Banking Licence Application Process in Denmark
To obtain a banking licence in Denmark, applicants must submit a written application to the Financial Supervisory Authority (FSA). The process is thorough and requires a significant amount of documentation.
Application Requirements
According to industry experts at Carsted Rosenberg Advokatfirma, the application should cover various aspects, including:
- Articles of association and minutes from the incorporation
- Information about share capital and evidence that it has been fully paid-in
- Opening balance sheet and budgets for the first three years
- Business model and plan
- IT structure and statements from the applicant accountant
- Rules of procedure for the board of directors and management instruction
- Written procedures for relevant activities, risk management, conflicts of interest, internal controls, IT security, proposed auditor, timetable for application and commencement of permitted activities, and fit and proper applications for the board of directors, management, and shareholders with a qualifying interest
Processing Time
The FSA has six months to process the application, provided it contains all necessary information and documentation. If any information is missing, the deadline will be postponed until all required documents are submitted.
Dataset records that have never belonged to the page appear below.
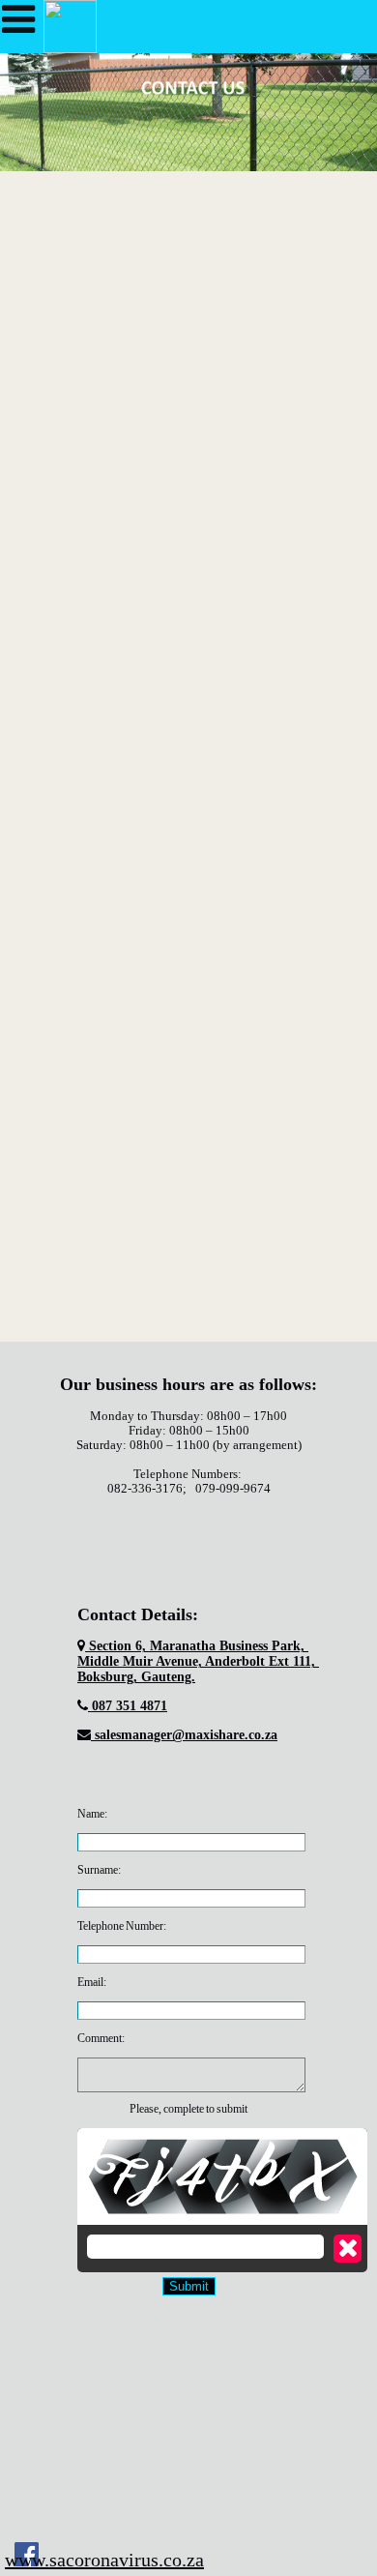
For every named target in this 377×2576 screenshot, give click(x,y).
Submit (189, 2286)
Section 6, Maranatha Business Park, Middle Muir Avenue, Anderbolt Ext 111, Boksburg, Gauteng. (198, 1661)
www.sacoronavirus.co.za (104, 2559)
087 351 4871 (127, 1706)
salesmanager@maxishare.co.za (184, 1735)
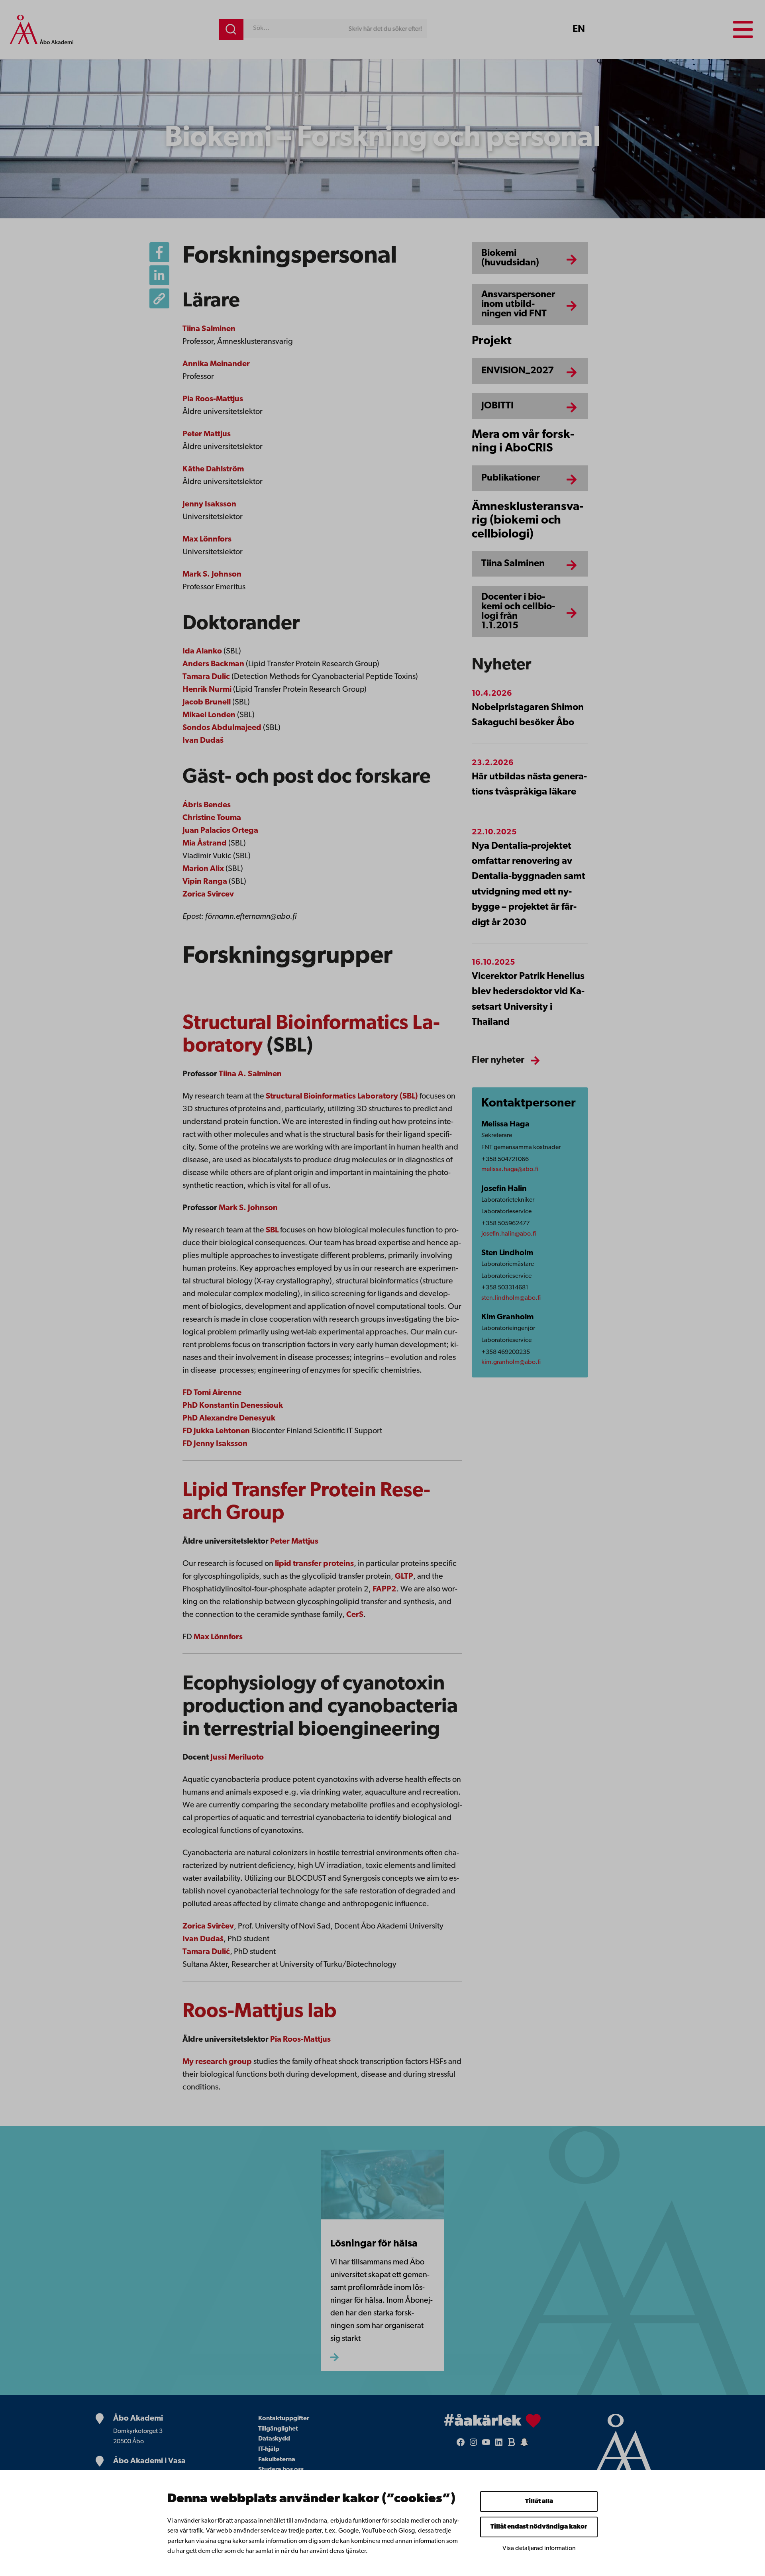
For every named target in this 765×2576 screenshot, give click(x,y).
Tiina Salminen (208, 329)
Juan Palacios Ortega (220, 831)
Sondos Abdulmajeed (221, 728)
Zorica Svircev (208, 895)
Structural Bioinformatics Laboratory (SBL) (342, 1097)
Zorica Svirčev (208, 1927)
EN (579, 29)
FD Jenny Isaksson (214, 1444)
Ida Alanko (202, 651)
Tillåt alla (539, 2501)
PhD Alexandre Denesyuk (229, 1418)
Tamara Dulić (206, 1952)
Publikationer (510, 478)
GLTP (404, 1577)
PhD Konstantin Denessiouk (232, 1406)
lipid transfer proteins (314, 1564)
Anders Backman (213, 664)
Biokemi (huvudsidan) (510, 258)
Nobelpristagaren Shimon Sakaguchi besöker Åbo (528, 715)
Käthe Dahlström (213, 469)
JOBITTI (497, 406)
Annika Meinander (216, 364)
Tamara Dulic (206, 677)
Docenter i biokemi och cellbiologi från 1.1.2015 (518, 611)
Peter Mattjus (206, 434)
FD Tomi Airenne (212, 1393)
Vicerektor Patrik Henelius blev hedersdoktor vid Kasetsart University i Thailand (528, 999)
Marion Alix (203, 869)
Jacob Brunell (206, 702)
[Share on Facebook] (159, 252)
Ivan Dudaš (203, 741)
Regulatory Capital and Liquidity
Denmark’s banking system is typically funded through a combination of share capital supplemented by various forms of tier 2 capital. The minimum capital requirement for banks in Denmark is a paid-in share capital of €5 million. Additionally, the board of directors and management must ensure that the bank holds sufficient capital to cover its risks.
Supervision of Banking Groups
Banking groups are supervised on a consolidated basis in accordance with the Financial Business Act and the Capital Requirements Regulation. If the parent company is located in another EU/EEA country, the Danish FSA will primarily supervise the Danish branch or subsidiary and assist the home- state regulator in overall supervision.
Systemically Important Banks
Systemically important financial institutions (SIFIs) and global systemic important financial institutions (G-SIFIs) are subject to a special regulatory regime set out in Chapter 19 of the Financial Business Act. This includes requirements such as:
- Maintaining a specific SIFI capital buffer
- Identifying key personnel
- Establishing committees on remuneration, nomination, and risk
- Limiting board and management positions
- Restrictions on bonus schemes and variable remuneration
Central Bank Role
The Danish central bank (Nationalbanken) plays a crucial role in ensuring stable prices, safe payments, and a stable financial system. It achieves this by:
- Committing to a fixed exchange rate policy vis-à-vis the euro
- Acting as a banker for all Danish banks
- Overseeing and assessing financial stability in Denmark
Activities
The Danish banking sector is subject to various regulations, including those related to:
- Mortgage lending
- Consumer credit
- Investment services
- Payment services and e-money
For instance, mortgage credit institutions are regulated by the Financial Business Act, while consumer credit is governed by the Credit Agreement Act.